Please reproduce verbatim the part of the records that opens with the line containing "You are a GUI" and closes with the line containing "This screenshot has height=1344, width=1728.", including both of those lines.

== Task inputs ==

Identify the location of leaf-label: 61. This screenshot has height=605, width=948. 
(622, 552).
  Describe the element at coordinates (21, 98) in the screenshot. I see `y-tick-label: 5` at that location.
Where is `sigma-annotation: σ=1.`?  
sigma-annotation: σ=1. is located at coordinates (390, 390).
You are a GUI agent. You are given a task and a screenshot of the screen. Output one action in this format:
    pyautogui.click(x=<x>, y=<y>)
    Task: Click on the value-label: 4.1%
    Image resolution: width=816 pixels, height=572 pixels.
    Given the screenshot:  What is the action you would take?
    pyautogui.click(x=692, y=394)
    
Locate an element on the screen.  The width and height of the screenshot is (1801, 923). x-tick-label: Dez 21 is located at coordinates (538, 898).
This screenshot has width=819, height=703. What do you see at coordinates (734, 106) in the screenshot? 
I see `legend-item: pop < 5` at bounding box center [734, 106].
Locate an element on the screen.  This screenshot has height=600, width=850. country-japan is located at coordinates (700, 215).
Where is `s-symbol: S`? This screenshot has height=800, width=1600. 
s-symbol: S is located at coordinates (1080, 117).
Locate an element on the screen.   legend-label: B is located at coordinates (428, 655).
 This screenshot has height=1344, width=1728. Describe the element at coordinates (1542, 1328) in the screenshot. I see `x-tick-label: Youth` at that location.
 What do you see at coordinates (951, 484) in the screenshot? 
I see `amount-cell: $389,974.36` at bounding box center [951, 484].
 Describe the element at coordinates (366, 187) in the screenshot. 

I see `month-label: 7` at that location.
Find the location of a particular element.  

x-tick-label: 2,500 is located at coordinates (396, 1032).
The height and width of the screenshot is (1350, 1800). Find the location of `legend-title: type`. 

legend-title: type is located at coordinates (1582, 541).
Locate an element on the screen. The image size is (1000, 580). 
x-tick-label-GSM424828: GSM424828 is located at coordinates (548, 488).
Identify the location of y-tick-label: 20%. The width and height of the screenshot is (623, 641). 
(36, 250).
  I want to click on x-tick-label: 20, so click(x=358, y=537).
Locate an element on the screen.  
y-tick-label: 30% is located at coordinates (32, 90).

===

Solution to this task.
You are a GUI agent. You are given a task and a screenshot of the screen. Output one action in this format:
    pyautogui.click(x=<x>, y=<y>)
    Task: Click on the value-label: 4.1%
    Image resolution: width=816 pixels, height=572 pixels.
    Given the screenshot:  What is the action you would take?
    pyautogui.click(x=692, y=394)
    
Locate an element on the screen.  The width and height of the screenshot is (1801, 923). x-tick-label: Dez 21 is located at coordinates (538, 898).
This screenshot has width=819, height=703. What do you see at coordinates (734, 106) in the screenshot? 
I see `legend-item: pop < 5` at bounding box center [734, 106].
Locate an element on the screen.  This screenshot has height=600, width=850. country-japan is located at coordinates (700, 215).
Where is `s-symbol: S`? This screenshot has height=800, width=1600. 
s-symbol: S is located at coordinates (1080, 117).
Locate an element on the screen.   legend-label: B is located at coordinates (428, 655).
 This screenshot has height=1344, width=1728. Describe the element at coordinates (1542, 1328) in the screenshot. I see `x-tick-label: Youth` at that location.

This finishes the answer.